Although TFRA was not an independent predictor of postoperative sTT-TG in the multivariable model, it remains clinically relevant. Recent data by Leite et al. demonstrated that a TFRA ≥ 4.5° significantly increases the risk of ACL graft failure, with affected patients showing a higher failure rate and reduced graft survival [15]. In the present cohort, MOWHTO resulted in a reduction of TFRA below this threshold in most patients, suggesting that the procedure may favorably influence axial alignment. This observation is particularly relevant in patients undergoing MOWHTO in conjunction with, or prior to, ACL reconstruction or revision.
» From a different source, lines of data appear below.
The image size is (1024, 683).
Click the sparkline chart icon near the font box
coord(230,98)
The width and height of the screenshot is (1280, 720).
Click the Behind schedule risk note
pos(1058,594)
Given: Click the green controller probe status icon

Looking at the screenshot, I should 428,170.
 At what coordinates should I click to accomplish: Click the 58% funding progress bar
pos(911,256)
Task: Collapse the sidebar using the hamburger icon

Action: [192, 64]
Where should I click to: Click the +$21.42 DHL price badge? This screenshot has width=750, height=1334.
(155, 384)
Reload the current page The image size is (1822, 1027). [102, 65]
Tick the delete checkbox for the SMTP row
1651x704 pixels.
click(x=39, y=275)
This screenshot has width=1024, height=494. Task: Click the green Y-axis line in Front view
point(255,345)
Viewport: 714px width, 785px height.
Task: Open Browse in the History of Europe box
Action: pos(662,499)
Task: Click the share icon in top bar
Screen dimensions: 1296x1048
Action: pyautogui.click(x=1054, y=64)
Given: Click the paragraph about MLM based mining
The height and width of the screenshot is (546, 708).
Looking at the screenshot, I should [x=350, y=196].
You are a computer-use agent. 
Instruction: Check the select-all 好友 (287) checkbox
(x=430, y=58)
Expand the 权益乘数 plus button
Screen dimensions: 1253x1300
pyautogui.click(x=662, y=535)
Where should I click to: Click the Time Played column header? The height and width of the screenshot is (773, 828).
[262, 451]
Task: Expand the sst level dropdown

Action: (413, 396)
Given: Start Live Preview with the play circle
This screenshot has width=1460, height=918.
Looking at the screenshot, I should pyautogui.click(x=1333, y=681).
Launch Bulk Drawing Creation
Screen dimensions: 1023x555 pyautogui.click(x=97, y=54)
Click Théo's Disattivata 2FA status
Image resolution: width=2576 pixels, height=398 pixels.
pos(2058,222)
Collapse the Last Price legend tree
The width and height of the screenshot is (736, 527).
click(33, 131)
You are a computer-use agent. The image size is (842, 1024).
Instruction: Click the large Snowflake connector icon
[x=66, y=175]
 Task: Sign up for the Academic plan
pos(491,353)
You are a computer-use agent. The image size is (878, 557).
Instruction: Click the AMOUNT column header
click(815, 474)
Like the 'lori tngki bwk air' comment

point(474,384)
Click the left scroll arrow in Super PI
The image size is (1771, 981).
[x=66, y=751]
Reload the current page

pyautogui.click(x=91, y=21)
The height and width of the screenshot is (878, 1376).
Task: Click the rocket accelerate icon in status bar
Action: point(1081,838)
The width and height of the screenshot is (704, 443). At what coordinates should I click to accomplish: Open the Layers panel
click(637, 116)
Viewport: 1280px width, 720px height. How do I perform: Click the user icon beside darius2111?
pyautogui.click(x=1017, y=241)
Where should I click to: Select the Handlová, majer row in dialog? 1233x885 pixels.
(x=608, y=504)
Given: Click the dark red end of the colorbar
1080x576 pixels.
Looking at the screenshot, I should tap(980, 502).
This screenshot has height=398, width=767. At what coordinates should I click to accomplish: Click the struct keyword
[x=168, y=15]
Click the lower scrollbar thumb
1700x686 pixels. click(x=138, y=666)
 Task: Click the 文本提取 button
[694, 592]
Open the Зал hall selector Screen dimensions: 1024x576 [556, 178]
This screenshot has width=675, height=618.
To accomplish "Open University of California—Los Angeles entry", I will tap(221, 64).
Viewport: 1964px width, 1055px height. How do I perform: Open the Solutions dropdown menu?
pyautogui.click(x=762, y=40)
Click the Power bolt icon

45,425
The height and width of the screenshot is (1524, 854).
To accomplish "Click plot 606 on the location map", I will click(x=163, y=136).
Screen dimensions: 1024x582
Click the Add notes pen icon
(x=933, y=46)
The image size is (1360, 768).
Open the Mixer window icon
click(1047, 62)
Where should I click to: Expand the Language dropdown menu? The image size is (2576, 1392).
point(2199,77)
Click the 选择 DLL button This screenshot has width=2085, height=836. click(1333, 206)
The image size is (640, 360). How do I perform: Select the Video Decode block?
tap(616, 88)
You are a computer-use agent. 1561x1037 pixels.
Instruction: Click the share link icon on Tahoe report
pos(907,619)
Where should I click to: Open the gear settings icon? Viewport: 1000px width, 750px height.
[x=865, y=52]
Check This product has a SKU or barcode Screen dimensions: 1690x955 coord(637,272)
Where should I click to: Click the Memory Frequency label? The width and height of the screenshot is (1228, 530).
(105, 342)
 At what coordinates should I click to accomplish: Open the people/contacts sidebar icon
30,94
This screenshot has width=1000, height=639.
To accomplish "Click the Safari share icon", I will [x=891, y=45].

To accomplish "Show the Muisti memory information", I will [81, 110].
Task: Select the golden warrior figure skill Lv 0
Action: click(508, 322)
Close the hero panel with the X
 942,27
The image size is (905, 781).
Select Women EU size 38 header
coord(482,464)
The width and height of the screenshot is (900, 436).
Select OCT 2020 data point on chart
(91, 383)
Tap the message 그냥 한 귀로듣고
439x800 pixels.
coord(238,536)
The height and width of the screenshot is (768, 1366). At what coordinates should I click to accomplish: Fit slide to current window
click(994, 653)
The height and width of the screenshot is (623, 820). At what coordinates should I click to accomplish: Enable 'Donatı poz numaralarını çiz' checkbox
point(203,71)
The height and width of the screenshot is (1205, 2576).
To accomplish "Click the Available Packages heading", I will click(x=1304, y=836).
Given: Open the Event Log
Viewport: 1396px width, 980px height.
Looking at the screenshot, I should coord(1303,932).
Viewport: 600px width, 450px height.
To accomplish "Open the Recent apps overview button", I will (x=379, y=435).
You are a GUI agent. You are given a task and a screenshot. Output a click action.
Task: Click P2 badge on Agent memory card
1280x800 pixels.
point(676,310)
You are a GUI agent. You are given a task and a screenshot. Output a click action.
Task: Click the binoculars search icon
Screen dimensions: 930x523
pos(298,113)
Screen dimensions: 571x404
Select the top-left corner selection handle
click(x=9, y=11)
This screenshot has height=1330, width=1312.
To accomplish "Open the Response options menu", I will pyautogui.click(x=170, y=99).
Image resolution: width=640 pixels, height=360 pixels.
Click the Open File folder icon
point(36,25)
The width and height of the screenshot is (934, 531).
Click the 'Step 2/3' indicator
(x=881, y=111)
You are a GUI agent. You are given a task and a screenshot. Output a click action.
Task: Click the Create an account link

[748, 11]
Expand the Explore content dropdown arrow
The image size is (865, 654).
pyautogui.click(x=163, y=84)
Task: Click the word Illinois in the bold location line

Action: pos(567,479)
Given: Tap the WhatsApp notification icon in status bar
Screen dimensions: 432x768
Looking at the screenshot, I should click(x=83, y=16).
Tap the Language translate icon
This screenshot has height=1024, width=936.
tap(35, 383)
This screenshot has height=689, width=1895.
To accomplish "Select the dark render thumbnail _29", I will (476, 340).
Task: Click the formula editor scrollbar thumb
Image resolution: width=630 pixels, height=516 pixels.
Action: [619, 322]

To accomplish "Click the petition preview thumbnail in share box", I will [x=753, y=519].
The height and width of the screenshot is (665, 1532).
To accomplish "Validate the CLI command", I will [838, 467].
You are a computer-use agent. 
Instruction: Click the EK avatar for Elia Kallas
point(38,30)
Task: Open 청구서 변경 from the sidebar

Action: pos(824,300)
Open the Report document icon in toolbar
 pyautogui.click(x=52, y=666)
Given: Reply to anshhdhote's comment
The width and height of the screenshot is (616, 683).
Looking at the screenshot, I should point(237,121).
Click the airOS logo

Importantly, these results advocate for an individualized approach in surgical planning. In patients with concomitant PF symptoms or borderline anatomical risk factors (e.g. preoperative sTT-TG higher than 10 mm [11]), strategies to preserve tibial slope or maintain patellar height, such as minimizing joint line elevation, selecting lower opening wedge sizes or performing descending MOWHTO could mitigate some of the adverse patellofemoral changes [30].
Limitations
Several limitations must be acknowledged. First, although the sample size was relatively small, this was a consequence of strict inclusion and exclusion criteria designed to ensure a homogeneous and reliable patient cohort. In particular, patients with any evidence of ligamentous instability or prior bony realignment procedures were excluded to eliminate confounding effects on tibial tubercle positioning. Only patients who underwent surgery by high-volume knee surgeons using a standardized ascending biplanar osteotomy technique were included to ensure procedural consistency and high technical quality. Although minor inter-surgeon variability in osteotomy plane orientation cannot be completely excluded, this approach improves internal validity. However, the results may be less generalizable to lower-volume centers or broader surgical populations. Second, MRI-based measurements such as the sTT-TG are inherently dependent on the degree of knee flexion at the time of imaging. Although we included the MRI flexion angle as a covariate in the regression model to account for this variability, some degree of residual confounding due to variable imaging conditions cannot be entirely excluded. Third, while the observed changes in sTT-TG and their anatomical predictors are biomechanically plausible and supported by prior literature, this study did not include clinical or functional outcome data. Therefore, the clinical significance of postoperative sTT-TG alterations remains speculative. Future studies should seek to correlate changes in sTT-TG with patient-reported outcomes, anterior knee pain, and measures of patellofemoral joint function or OA to better understand the clinical impact of these biomechanical changes.
Conclusion
MOWHTO resulted in a significant anteriorization of the tibial tubercle in the sagittal plane. Postoperative sTT-TG is strongly influenced by tibial slope and patellar height, emphasizing the need to account for these factors during surgical planning, particularly in patients with patellofemoral cartilage changes. Future biomechanical studies should explore the clinical relevance of these changes on joint loading.